→ **Data provided**

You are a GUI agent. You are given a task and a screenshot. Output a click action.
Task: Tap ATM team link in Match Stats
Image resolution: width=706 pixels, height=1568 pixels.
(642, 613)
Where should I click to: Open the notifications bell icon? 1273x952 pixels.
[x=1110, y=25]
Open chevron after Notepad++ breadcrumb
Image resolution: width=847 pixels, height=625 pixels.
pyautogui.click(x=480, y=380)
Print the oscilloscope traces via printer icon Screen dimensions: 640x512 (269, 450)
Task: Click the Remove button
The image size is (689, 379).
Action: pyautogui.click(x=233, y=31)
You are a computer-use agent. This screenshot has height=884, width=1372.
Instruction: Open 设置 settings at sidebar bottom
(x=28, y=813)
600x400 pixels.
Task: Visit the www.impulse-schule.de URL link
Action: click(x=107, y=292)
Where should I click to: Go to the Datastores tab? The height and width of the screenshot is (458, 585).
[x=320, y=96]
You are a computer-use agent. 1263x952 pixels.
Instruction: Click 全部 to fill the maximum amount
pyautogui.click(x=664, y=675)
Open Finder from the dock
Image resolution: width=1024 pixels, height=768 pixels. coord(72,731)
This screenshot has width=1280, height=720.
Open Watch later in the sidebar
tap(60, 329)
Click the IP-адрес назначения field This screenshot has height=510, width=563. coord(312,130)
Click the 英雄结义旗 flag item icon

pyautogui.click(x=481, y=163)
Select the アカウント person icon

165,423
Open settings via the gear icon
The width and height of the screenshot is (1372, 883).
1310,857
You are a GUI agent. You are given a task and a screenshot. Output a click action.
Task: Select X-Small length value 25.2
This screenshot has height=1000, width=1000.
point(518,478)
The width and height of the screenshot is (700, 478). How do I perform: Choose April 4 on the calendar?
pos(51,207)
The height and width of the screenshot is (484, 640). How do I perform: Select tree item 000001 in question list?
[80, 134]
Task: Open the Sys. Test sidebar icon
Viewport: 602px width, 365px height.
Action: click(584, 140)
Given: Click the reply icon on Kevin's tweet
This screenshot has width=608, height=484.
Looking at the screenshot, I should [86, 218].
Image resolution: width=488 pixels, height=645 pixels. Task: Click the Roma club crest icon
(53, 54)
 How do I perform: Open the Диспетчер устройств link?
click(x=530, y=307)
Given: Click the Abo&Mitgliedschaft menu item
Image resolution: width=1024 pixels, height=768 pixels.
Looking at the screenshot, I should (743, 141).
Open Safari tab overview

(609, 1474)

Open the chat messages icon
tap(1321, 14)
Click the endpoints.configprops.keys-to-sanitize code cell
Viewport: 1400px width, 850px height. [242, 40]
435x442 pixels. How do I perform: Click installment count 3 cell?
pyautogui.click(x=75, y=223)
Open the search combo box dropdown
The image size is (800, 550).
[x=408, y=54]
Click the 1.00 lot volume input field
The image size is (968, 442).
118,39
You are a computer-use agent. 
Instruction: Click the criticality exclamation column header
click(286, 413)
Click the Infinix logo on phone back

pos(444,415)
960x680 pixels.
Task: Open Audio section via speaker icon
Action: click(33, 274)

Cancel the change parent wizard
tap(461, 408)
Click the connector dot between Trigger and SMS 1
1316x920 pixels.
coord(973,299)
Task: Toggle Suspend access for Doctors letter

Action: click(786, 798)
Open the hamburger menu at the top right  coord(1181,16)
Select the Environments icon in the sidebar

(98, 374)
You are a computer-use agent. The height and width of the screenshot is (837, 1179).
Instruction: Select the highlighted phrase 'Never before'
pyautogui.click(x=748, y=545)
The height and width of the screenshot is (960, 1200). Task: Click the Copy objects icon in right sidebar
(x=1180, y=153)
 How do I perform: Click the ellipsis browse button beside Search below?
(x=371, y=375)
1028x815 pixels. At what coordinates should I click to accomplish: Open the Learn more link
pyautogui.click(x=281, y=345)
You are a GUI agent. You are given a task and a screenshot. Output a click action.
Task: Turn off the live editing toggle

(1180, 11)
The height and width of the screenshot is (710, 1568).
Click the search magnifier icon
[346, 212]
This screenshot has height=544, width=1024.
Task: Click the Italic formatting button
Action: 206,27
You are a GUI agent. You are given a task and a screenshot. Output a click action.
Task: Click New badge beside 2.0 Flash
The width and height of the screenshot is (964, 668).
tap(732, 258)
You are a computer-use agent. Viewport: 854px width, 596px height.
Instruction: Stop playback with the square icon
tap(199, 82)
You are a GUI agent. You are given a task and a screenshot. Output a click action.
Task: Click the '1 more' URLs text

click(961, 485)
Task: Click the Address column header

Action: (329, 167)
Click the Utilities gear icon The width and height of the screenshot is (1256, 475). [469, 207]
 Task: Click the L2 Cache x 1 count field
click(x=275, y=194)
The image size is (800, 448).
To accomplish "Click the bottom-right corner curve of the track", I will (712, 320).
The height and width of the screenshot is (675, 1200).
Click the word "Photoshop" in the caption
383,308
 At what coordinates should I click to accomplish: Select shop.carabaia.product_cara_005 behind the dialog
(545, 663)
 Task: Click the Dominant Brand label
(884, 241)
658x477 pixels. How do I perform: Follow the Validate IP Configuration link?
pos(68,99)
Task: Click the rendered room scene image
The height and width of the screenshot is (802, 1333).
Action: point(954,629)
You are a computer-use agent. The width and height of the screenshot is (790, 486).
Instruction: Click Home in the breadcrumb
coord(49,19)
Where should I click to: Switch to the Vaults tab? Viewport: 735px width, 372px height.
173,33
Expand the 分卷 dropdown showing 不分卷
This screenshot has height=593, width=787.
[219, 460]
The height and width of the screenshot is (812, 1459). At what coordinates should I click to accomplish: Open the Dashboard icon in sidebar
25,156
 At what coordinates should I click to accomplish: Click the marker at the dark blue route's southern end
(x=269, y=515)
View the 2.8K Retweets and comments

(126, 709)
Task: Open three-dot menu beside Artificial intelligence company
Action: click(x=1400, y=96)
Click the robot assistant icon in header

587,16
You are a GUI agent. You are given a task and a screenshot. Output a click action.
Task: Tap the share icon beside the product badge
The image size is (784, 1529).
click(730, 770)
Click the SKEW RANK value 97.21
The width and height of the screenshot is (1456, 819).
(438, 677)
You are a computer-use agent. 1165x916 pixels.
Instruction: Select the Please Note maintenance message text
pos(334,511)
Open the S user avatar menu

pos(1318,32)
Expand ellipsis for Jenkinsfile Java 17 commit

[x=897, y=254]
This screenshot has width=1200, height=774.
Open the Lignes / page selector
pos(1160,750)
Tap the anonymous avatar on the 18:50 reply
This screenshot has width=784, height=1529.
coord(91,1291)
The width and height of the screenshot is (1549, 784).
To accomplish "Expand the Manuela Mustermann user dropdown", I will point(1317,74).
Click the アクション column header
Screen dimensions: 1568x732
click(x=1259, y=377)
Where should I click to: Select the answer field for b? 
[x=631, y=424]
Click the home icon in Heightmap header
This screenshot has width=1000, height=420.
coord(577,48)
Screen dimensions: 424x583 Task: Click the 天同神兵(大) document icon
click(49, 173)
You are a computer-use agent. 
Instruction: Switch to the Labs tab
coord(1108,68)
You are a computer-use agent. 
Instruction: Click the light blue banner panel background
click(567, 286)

→ **Action item**
Filter the entries and copy each line with "badge".

→ **Solution for this exercise**
Task: Click New badge beside 2.0 Flash
Task: Tap the share icon beside the product badge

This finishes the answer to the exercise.